Maude Barlow, national chair of the Council of Canadians and internationally renowned water expert, was in Yellowknife last week to caution residents about inaction on water issues during the announcement, which was followed shortly after by a letter from the territorial government refusing to carry out an investigation into fracking chemicals.
The Council of Canadians’ NWT Chapter received a letter from Environment Minister Michael Miltenberger last week stating the GNWT would not carry out their own investigation of chemicals being used in the fracking process, which the council had requested under the Environmental Rights Act.
According to Miltenberger, the project had already undergone environmental assessment under the federal Mackenzie Valley Resource Management Act, which did away with the need for assessment under the Environmental Rights Act. Both assessments would be “a type of double jeopardy on the process,” he said.
Peter Redvers, with the NWT Chapter of the Council of Canadians, called the GNWT’s response “unacceptable.”
Without a separate investigation, the government is admitting they won’t require ConocoPhillips to disclose the types and composition of chemicals to be used in the fracking process, he said.
Barlow expressed her own outrage at the government’s approval.
“The Northwest Territories government and the NEB have made a decision that you don’t have the right to know what’s going to be put into your water here,” she said. “We have every right to know and every right to free, prior and informed consent as citizens of the territory and the country.”

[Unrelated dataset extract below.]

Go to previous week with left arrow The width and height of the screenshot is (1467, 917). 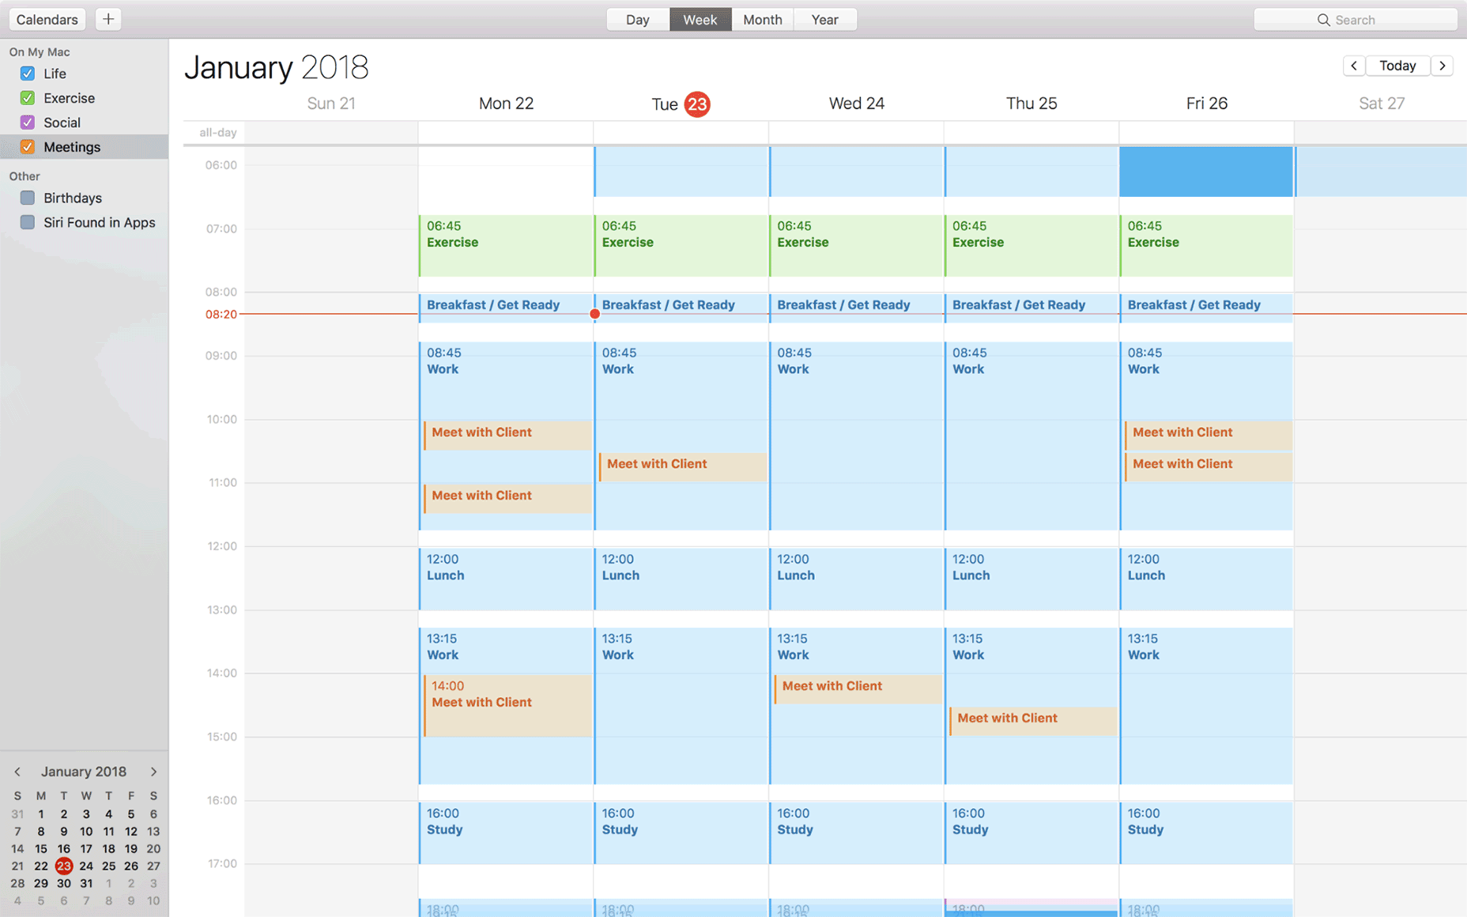pos(1354,66)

Barlow said numerous studies at fracking sites around the world have shown the chemicals used are harmful to surrounding ecosystems and freshwater supplies.
“We know that where fracking has taken place there is a chemical soup that is very dangerous to water and to human health,” she said.
The big picture, she said, is that residents need to take action beyond their own water conservation efforts and stand up politically.
“It’s extremely important that the voices of the people of the Northwest Territories be heard loud and clear in their right to have full disclosure, in their right to say no to fracking operations that are going to destroy large amounts of the water of this community,” Barlow said.
NWT facing water crisis
In the NWT where fresh water is plentiful, it’s hard to wrap heads around a dwindling global water supply, but the threat is no less real, Barlow said.
“We are a planet running out of clean water, and that’s very hard for a lot of people who live in this area or other parts of Canada to believe because we are blessed with more water than some parts of the world,” Barlow told media at a press conference.
“We have what I call dismissive abundance, that we have so much water that we can dump anything into it, we can move it wherever we want and we don’t have to respect it, but in fact we have many very serious water issues in this country.”
Because of industrial chemical processes, the current food system and high energy consumption, fresh water supplies are actually disappearing at a faster rate than nature can replenish them, Barlow said.
Around 130 people came to Barlow’s presentation about water in Yellowknife last week, which doubled as a launch for her latest book, Blue Future: Protecting Water for People and the Planet Forever.
In the book, Barlow outlines the scale of the global water crisis and offers solutions that include identifying water as a human right and preventing the development of water as a commodity.